NORTH READING — Student leadership was the theme of presentations about activities at the Middle School given to the School Committee at their meeting Monday night.

“It’s an age to think about where you want to go and what you want to do,” Principal Dr. Catherine O’Connell said. “It’s about empowering this age group to take a hold of their future and it starts with leadership.”

On January 31 and March 6, High School students led Middle School students in exercises about leadership and how to act in difficult circumstances, based on parameters outlined in the Celtics Playbook Initiative sponsored by the Shamrock Foundation that was launched by members of the team in 2017, and Project 351, a Boston-based nonprofit organization so named because each one of the 351 communities in the state sends a student to a conference.

“Middle School students want to talk to High School students,” O’Connell pointed out. “They feel High School students know what it’s like to be Middle School students because they were just a few years ago. Having this mentoring is a benefit of having a shared campus.”

“The Playbook is a checklist of scenarios that revolve around racial and sexual identity issues, among other things, that you can see in Middle and High School, and having students figure out how they’d respond,” High School student Brian Conlon explained.

“We split into small groups grade by grade,” High School student Julia DeAngelis added. “One scenario was if a friend made a racist joke, what is your role as a bystander and what should you do? Our role was to prompt responses, not feed them answers, and I was very impressed with the students.”

Among the participants was Brayden Santeusanio, who also represented the town in a Project 351 event at the JFK Library. “To see how my associates and friends really thought and seeing how people interact with each other and with different opinions was intriguing and fascinating,” he said. “Helping people has always been a value of mine. It made me happy people who go to public school can experience common needs. I felt there were people in my pond who shared my interests.”
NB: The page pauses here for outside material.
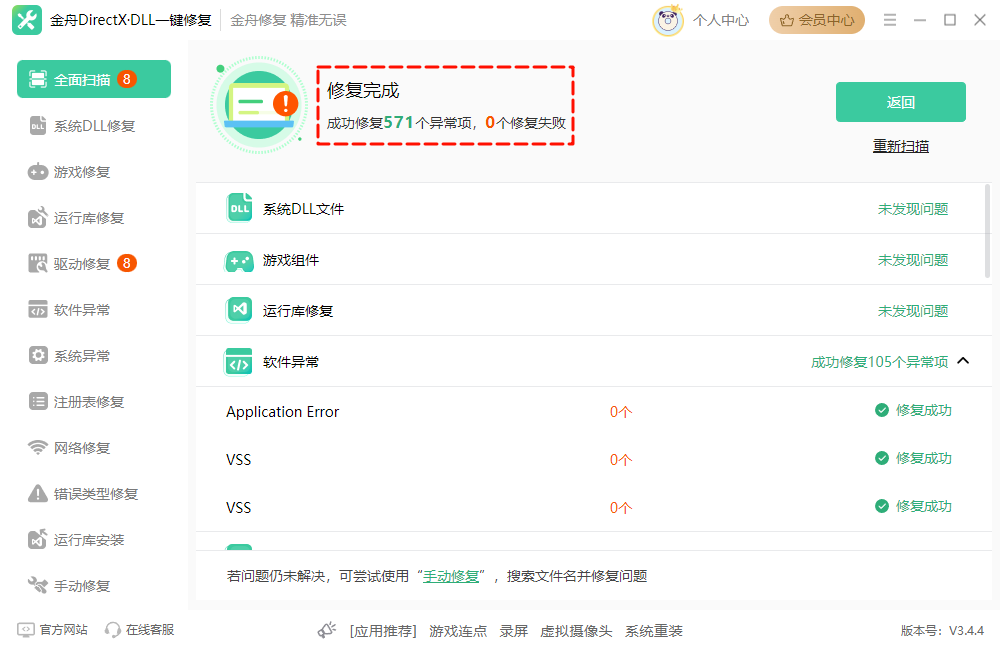
Task: Click the 重新扫描 link
Action: 899,145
He called being chosen to represent North Reading “a really big honor. I didn’t think I’d be in a position like this because there are so many great people out there.
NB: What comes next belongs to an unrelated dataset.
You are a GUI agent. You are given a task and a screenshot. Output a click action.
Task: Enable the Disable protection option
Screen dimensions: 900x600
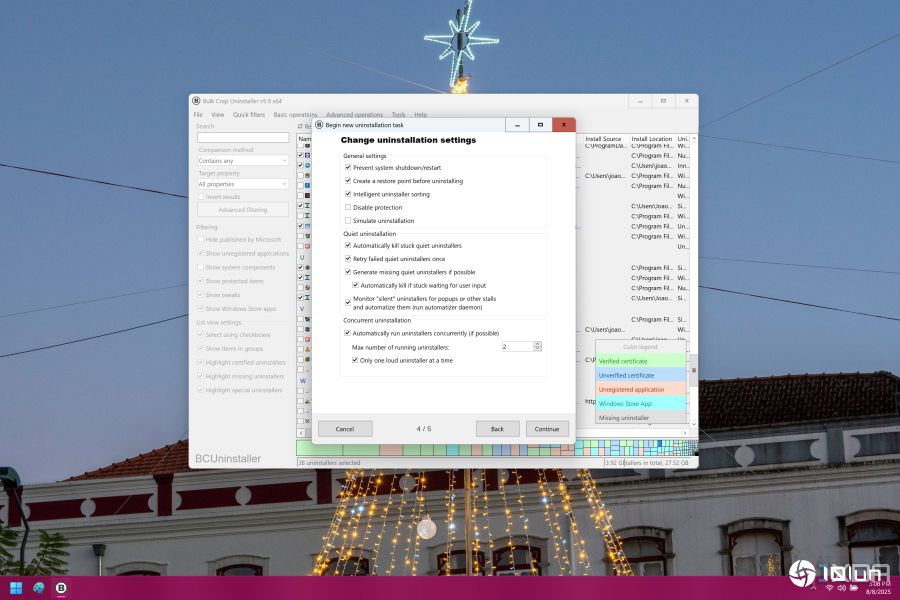click(x=348, y=207)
“It’s not necessarily the president of the Student Council is chosen, but someone who shows leadership,” O’Connell told him. “That’s what your teachers and I saw in you.”

She also said, “Part of (Project) 351 is to go back to your school and do a project of your own,” in reference to Santeusanio’s clothing drive at the school. It will run through next Friday, April 5. “It’s going pretty well,” Santeusanio feels.

He also told the School Committee “it’d be great if you could donate as well. You might have stuff lying around.”

Middle School student Eva Wang was one of 15 students from the school who attended the Massachusetts Partners for Youth Student Leadership Conference March 22 at the Essex North Shore Agricultural and Technical School. They were among nearly 400 students from 22 schools to attend.

“We talked about how to be a leader and interact with others,” Wang reported to the committee. “We talked about leadership as a learnable and practical skill. My relationship with myself is the basis of my relationships with other people. You need to know how to guide yourself before you can guide others.”

“You’re not born a leader,” O’Connell added. “You can learn leadership skills and this is the age to learn to be a leader.”

O’Connell even shadowed Wang for a day to see how she acts. “I appreciate you allowing me to do that,” she told Wang.

Middle School psychologist Michael Hursh helped facilitate the trip. “I was so proud of all the students who went,” he said. “It’s a big task to ask them to stand with 400 students and they weren’t allowed to be with students from their own school, which can be intimidating.”

“You seem so well spoken and it sounds like you learned a lot,” School Committee member Noelle Rudloff said to Wang. “You may be more of a leader than you think you are.”

“You represented North Reading so well,” Superintendent Dr. Patrick Daly told all the students.